A noite era tenebrosa. Relâmpagos, trovões e chuva alarmavam toda a gente da Mansão. Apenas Honório não sofria por isso. Em sua cama. Agasalhado, ele estava a dormir. Na cabeceira, se notava a presença de Adélia. Ela casara com Honório em dias que passou. Na verdade, era o afago que Adélia tanto negou a seu amado. Quando da morte de sua irmã. Ângela, a moça se comprometeu em promessa que não largaria nunca mais em tempo algum o rapaz que sempre teve em seus sonhos. Maldizia-se pelo que fez com Honório que por mais de uma vez pediu a sua mão em casamento. E ela não preferiu casar. Veio a irmã em primeiro lugar. E então, depois de tanto sacrifícios Adélia resolveu casar com o moço. Já não sendo rico, mesmo assim, apenas o título que lhe atribuía era por demais sagrados. Da vez que houve inverno, ela se lembrava do dia posterior. O tempo havia passado. Veio a morte da irmã e o aleijamento de Honório. Sem futuro para dar, Adélia preferiu casar com o rapaz sem pompas nem jantares. O casamento foi mesmo em casa da família, a Mansão dos Dumaresq na presença de Dona Do Carmo, as empregadas e a mãe de Adélia. A moça chorou de pleno contentamento de receber Honório por seu esposo. Afinal ela teria a cumprir o que sua irmã não pode fazer.

O vento frio e ensurdecedor zumbia a todo instante fechando as janelas ainda abertas. Coisa alguma se ouvia. Mais pareciam as eternas exéquias das almas. Apenas o uivo da ventania ladrava no cume das árvores. Balanços sofridos gemiam os pés de ciprestes. O desaguar do céu bem debatia o clamor do tempo. Catarina adentrou no quarto com uma admirável bandeja de prata trazendo bolachas, biscoitos, leite e café quente sem falar no açucareiro também de prata. Xícaras arranjadas de modo acolhedor enfeitavam ainda mais a refeição das sete horas. Adélia agradeceu a cortesia da moça e essa, com o joelho a vergar, retribuiu o agradecimento prestado. Relâmpagos acudiam em meio à chuva incessante caindo tenebrosa e fria de todos os lados da Mansão. Os cães dormiam recolhidos como um verdadeiro imbua gigante. Gatos procuravam locais mais aquecidos para se por a sonecar. Catarina olhou para Honório e abriu o leve sorriso mesmo sabendo que ele não havia como retribuir. De modo delicado e simples, Adélia pôs um biscoito na boca de seu esposo.

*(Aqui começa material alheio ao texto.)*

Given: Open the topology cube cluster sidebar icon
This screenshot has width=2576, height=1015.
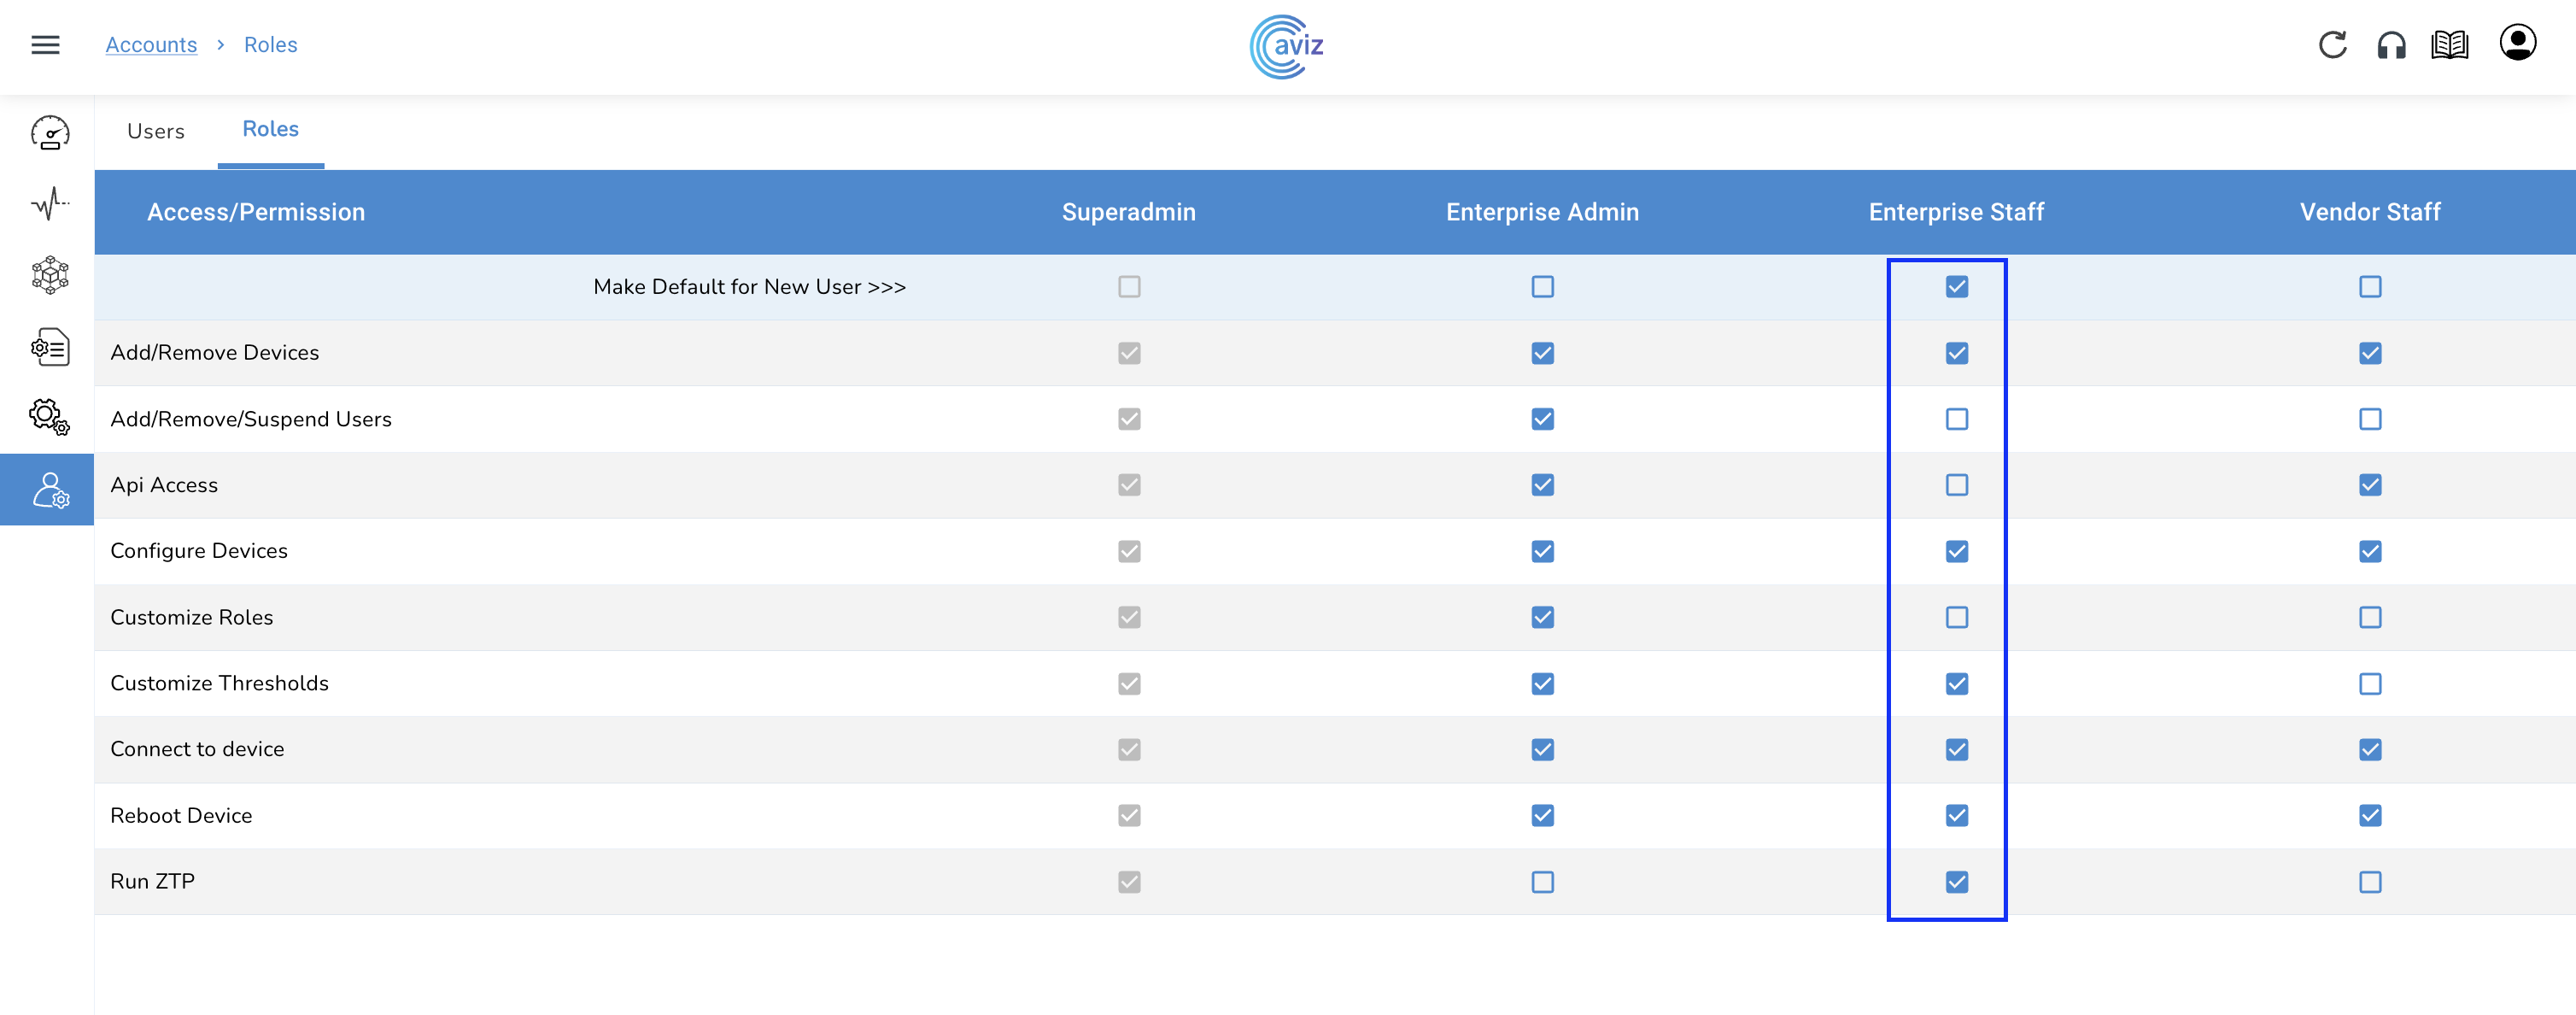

Racilva já estava consolidada como presidente do conglomerado DUMA/JD ao lado do velho Dumaresq. Quando havia um conflito nas negociações ela pedia a Dumaresq a sua opinião. A Europa era um mercado aberto para os negócios. Naquele continente se fazia de tudo. Desde as artes sacras encontradas nos mais longínquos pontos de todos os pais até as bem modernas artes dos dias atuais. Com esse propósito, Dumaresq findou erguendo uma filial da empresa em outro ponto do País por ser mais fácil ter de conseguir artes exóticas e maravilhas de Países da America do Sul, como peças Incas, Astecas e até mesmo de Países menos procurados onde o trabalho em arte era muito pouco de se ouvir dizer. O conglomerado passou a atuar na África, onde peças eram encontradas dos mais variados tipos. A gloria de Dumaresq somente se concretizou com as ilustrações tais como as de Santo Antão e painéis de São Vicente. Entre tantos outros se encontram igualmente artes da Nigéria e peças de confecção de Angola entre diferentes países. Racilva estava sempre a viajar por essas nações a cata de obras esquecidas e postas como uma pedra escorando algo, como porta.